> [課題 1]:
國民製薬の記事をもとに、次の問いに答えること。
(a) 國民製薬株式会社の前身は、何という名前か。
(b) 昭和16年に合同した家庭配置薬販売業者は、約いくつか。
(c) 森敦史さんが入社したのは何年か。
> [課題 2]:
國民製薬の記事の最後の文に続けて、その先を書いてください。

━━━ 提示文

明治11年創業の國民製薬株式会社は、売薬さんとともに成長してきた歴史ある会社で、医薬品・医薬部外品・健康食品の製造・卸売を手掛けています。代表取締役社長の森敦史さんにお話を伺いました。
家庭配置薬販売業者による合同会社
國民製薬株式会社は、明治11年に中川久正さんを代表としてできた「精寿堂」が前身です。後に法人組織に改組し、株式会社富山精寿堂になりました。
昭和16年、国策で企業の整理統合があり、株式会社富山精寿堂を中心として約380の家庭配置薬販売業者(売薬さん)が合同して設立した新会社が國民製薬株式会社です。社名には、和漢薬を通じて国民の健康に寄与したいという思いが込められています。
森敦史さんは初代・中川さんから数えて24代目の社長に当たります。「色々な会社が合併していることもあって、仕入量が多いほど発言権が強く、それで単年度ごとに社長が代わった時代があったのです。同25年1月に私の祖父・吉次郎が21代目の社長になり、以降は森家が受け継いできました」と森社長は語ります。
同42年7月、祖父の後を引き継いだのは父・茂さんです。ところが同63年に茂さんが急逝したため母・公子さんが社長となって会社を守ってきました。
「平成14年5月、ある日突然、母から『今日で社長を交代する』と言われましてね。『私も右も左も分からずに、いろいろなことを自分で考えて学んで今日に至ったんだから、あなたもそうしなさい』と、本当に翌日から出社しなくなったんです。私は平成3年に入社してから約10年間、確かに横で母を見てきましたし、分かってはいたのですが、資金繰り一つとっても実際にやってみるのとでは全く違って本当に大変でしたね」

━━━━━━
━━━ 抽出資料

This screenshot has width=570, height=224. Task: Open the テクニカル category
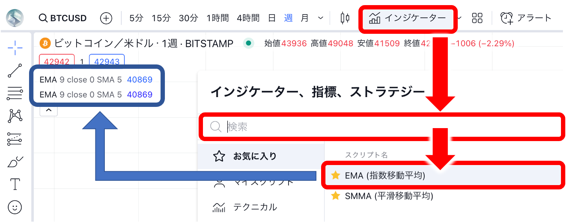coord(255,207)
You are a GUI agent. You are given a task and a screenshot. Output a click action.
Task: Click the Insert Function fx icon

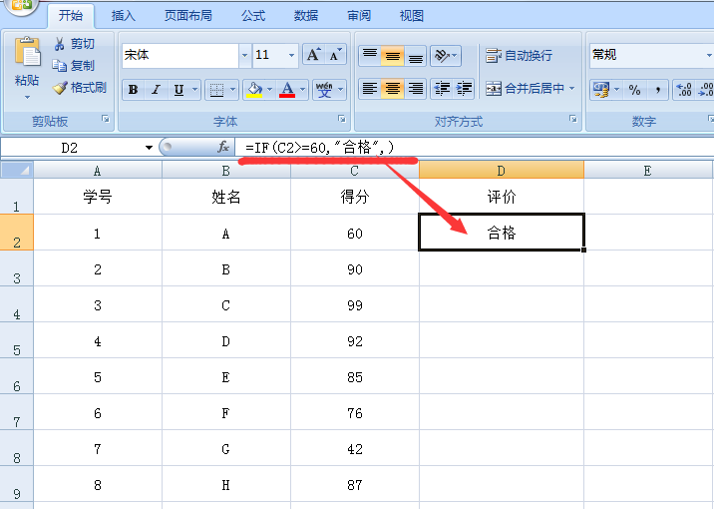click(x=223, y=147)
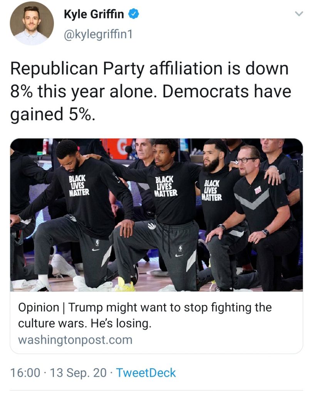Open the Kyle Griffin display name
Image resolution: width=313 pixels, height=394 pixels.
pyautogui.click(x=94, y=14)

━━━━━━

> [回答 1]:
(a) 精寿堂
(b) 約380
(c) 平成3年

> [回答 2]:
配置薬で育ててもらった会社
森社長は戸惑いながらも、新しいことが自分の判断でできると思うと、試行錯誤しながらも新しいパッケージの製作や新しい販路の開拓などに精力的に取り組みます。
「薬局やドラッグストア、訪問販売、通信販売、ネット販売などいろいろな業界に飛び込んでみました。でも、とどのつまりが家庭配置薬販売業界へ戻ってきたんです。売薬さんを通じて、お客様に納得して商品を使ってもらい、喜んで、感謝していただける。そして商品の効果も聞かせていただける。こんな製造業冥利に尽きる業界はないと感じたのです」
同社は精寿堂時代から売薬さん向けの配置薬を主に扱っており、時代が変わっても、配置薬で育ててもらった会社として基本的な商品を絶やさないよう大切にしています。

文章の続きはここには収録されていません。